2階にも問題たくさんありました。屋根裏に行くためのハシゴが壊れていたり、バスルームについている蛇口が2つ、ぐらぐら。電源コンセントもいくつも使用不可。壁のシミもどうにかしなくてはなりません。

屋根裏の戸袋を開けると、ハシゴが金具からはずれていたのでこの日は登れず。

家を買ったばかりの私達。お金なんてもう全然ないのに、プロに頼まなくてはならない問題が山積。しかも新しい土地ですから、水道屋さん、大工さん、電気技師さん等、業者さんを誰も知りません。

カギをもらった帰り道、バスの中で私は泣きたい気持ちでした。購入初日にして「この家購入、失敗だったかも」と絶望したからです。

「街の規模」的は、新居の街の方が大きいです。鉄道の本数が多いので、ロンドン中心部には出やすくなります。

とは言え、泣いている時間なんてないのです。なぜなら翌日、朝9時から引っ越しだったからです。重い気持ちで夜中までかかって最後の荷造り。この日は本当に辛かったです。

引っ越し日に「救いの神」。感謝でまた泣きそうに

絶望から一夜明け、朝9時に引っ越し屋さんがやってきました。

7年住んだこの家とも、しばしお別れ。借主さんに幸せに楽しく住んでほしいです。

7年間、断捨離に務め、物を増やさないように頑張ってきたのですが、この大型トラック1台に何とか押し込むぐらいの大量の荷物がありました。人間は生きているだけで荷物が増えるのだと実感しました。

力持ちで陽気な引っ越し業者のお兄さん2人に助けられ、何とかトラックに荷物を詰め込み新居へ。

引っ越し荷物搬入中。箱、箱、袋、箱…で足の踏み場もない新居。

やっと搬入が済んだものの「さてここからどうしよう?」。何から手を付けたらよいのやらとしばしボーゼンとしていたところ、スマホが鳴りました。車で15分ほどの場所に住んでいる、F夫妻(在英45年の日本人夫妻)からでした。

「届けたいものがあるので、今からちょっとだけ行ってもいい?」

きっちり15分後現れたF夫妻。なんと、冷やし中華、お赤飯、煮物や炒め物等、大量の差し入れをもってきてくれたのです。その上「まだお皿が箱からでてないでしょ?」とお皿やコップ持参。紅茶やミルクも持ってきてくれました。

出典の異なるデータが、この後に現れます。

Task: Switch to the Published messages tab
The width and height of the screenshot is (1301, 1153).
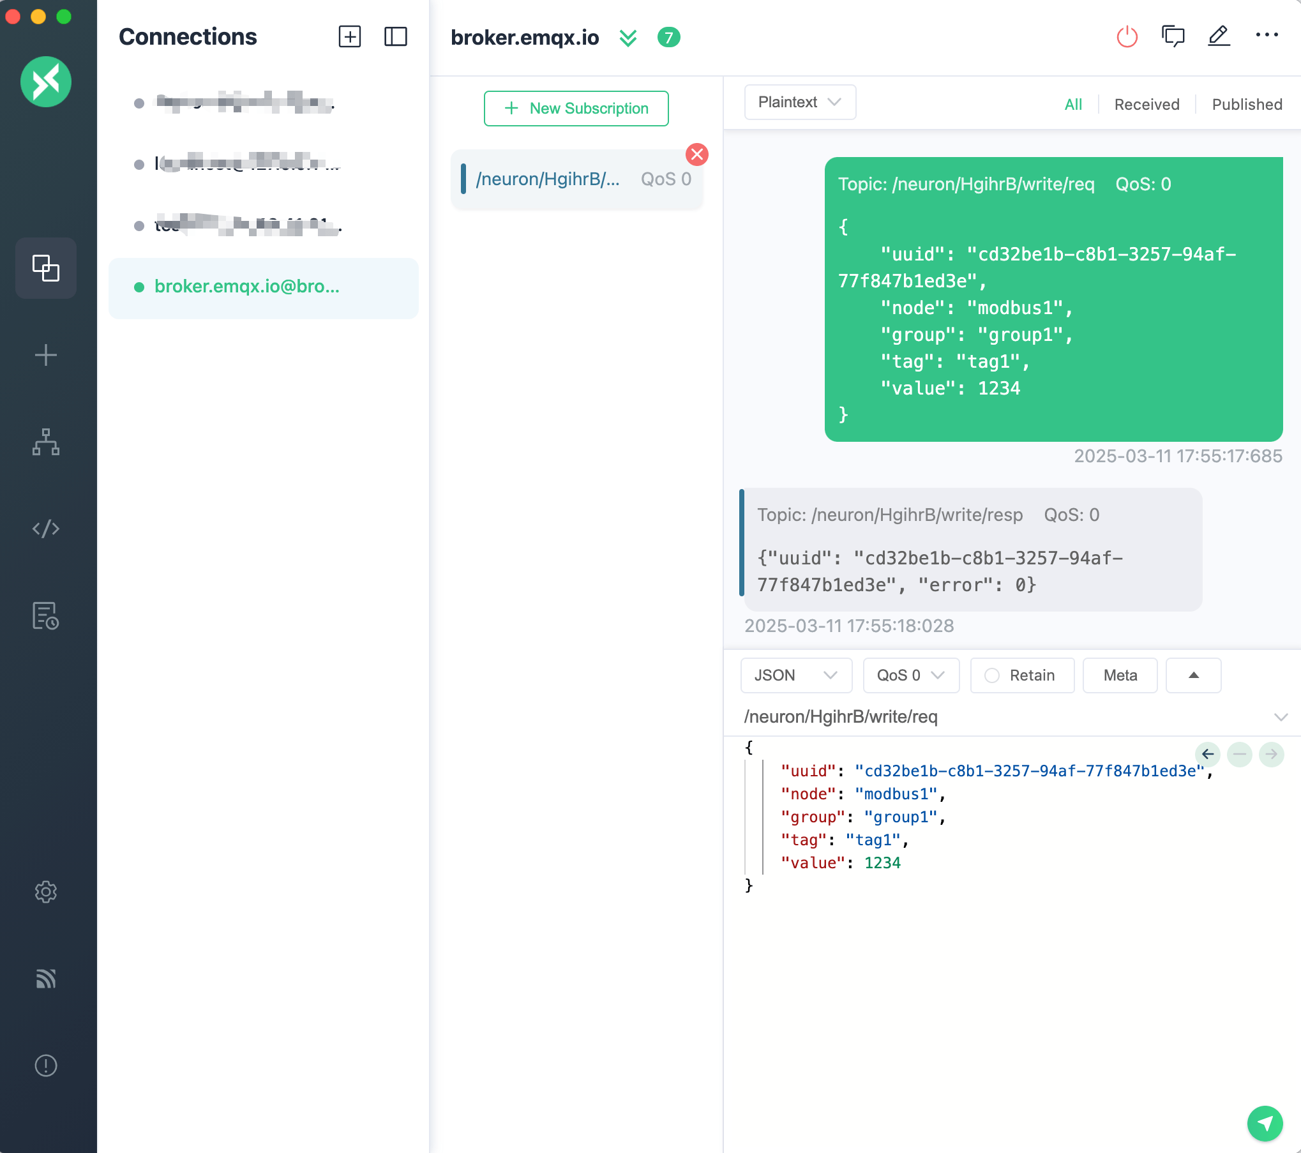Action: tap(1247, 104)
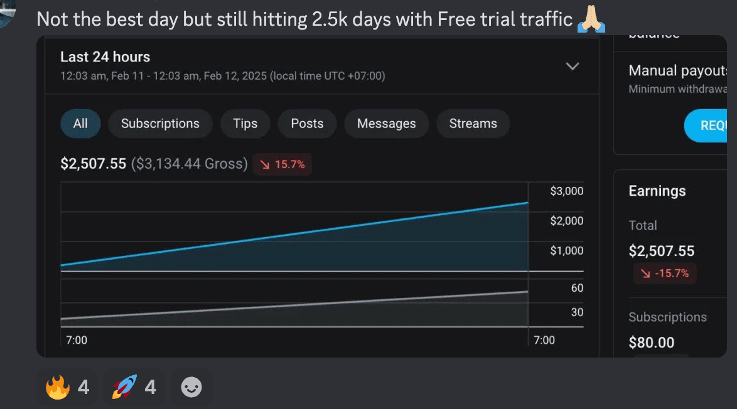Select the Streams filter tab

click(x=473, y=124)
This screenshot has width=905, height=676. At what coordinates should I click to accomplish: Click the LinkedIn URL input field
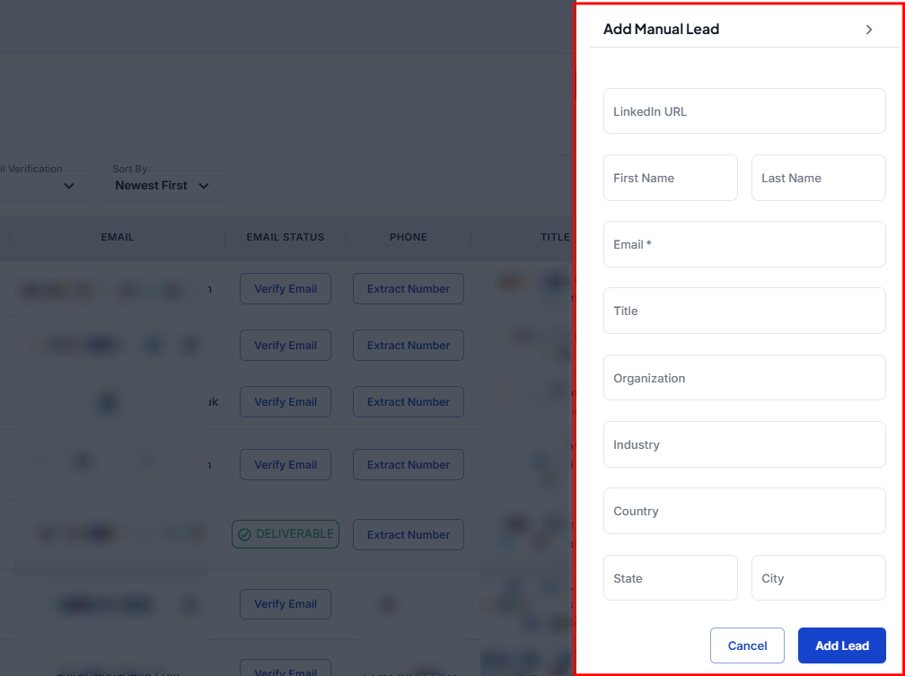pos(743,111)
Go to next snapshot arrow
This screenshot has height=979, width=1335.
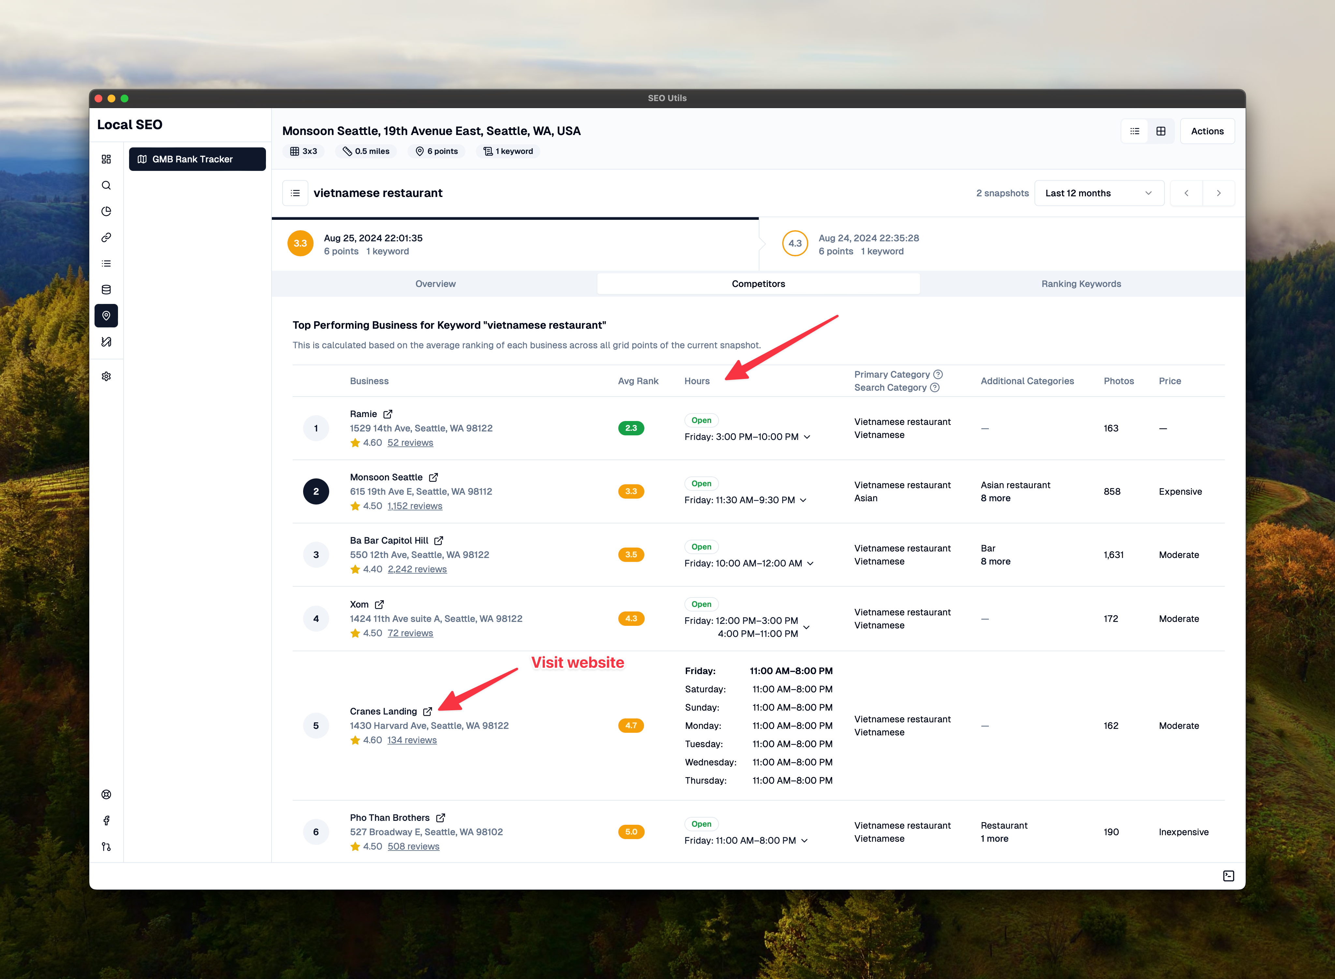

今日は買い物も行けないし、テイクアウトも面倒。元気もないし、今晩はご飯食べなくても良いかも…と思っていた矢先に、温かく、何より美味しいご飯の差し入れ。涙が出るほど嬉しかったです。

そして「次に来た時は庭仕事手伝うね」と、花やハーブ類の苗木も置いていってくれました。

実はこの倍量以上の苗をもらい、その後も何度も来て庭仕事をしてくださっています。感謝の言葉もありません。お料理に加え、ガーデニングも得意なご夫妻です。

たっぷり食べてお腹がいっぱいになった頃、もう一人来客がありました。歩いて数分の場所に暮らす友人のフィル君が仕事を終えた後「引っ越しおめでとう」とワインを持ってやってきたのです。

このコラムにも何度か登場しているフィル君。彼の家を取材させてもらい(2018年4月「これが英国レベルのDIY!2人で作りあげた『スイート・ホーム』また家探しも手伝ってくれた恩人です。フィル君がこの街に住んでいて土地勘があったので、近所に家を買いました。

「何か手伝うこと、ある?」

正直何から手伝ってもらっていいやら分からなかったのですが、室内の壊れた箇所と荒れ放題の庭(←この部分も長い話なのでまたいつか)を見せ、「業者さん探しからやらなきゃ」と青い顔をして説明しました。

すると「ふ~ん、なるほどね。でも僕が直せる部分も結構あるし、業者に頼めば全部直せるから大丈夫!」と明るい声で言ってくれました。そして「ちょっと待ってね」と言って一度家に帰りました。

20分後に大量の工具類を携えて再びやって来た彼。

「キッチンの下の配線カバーからやろうか」と、電動のこぎりと研磨機を取り出し、修理を始めたのです。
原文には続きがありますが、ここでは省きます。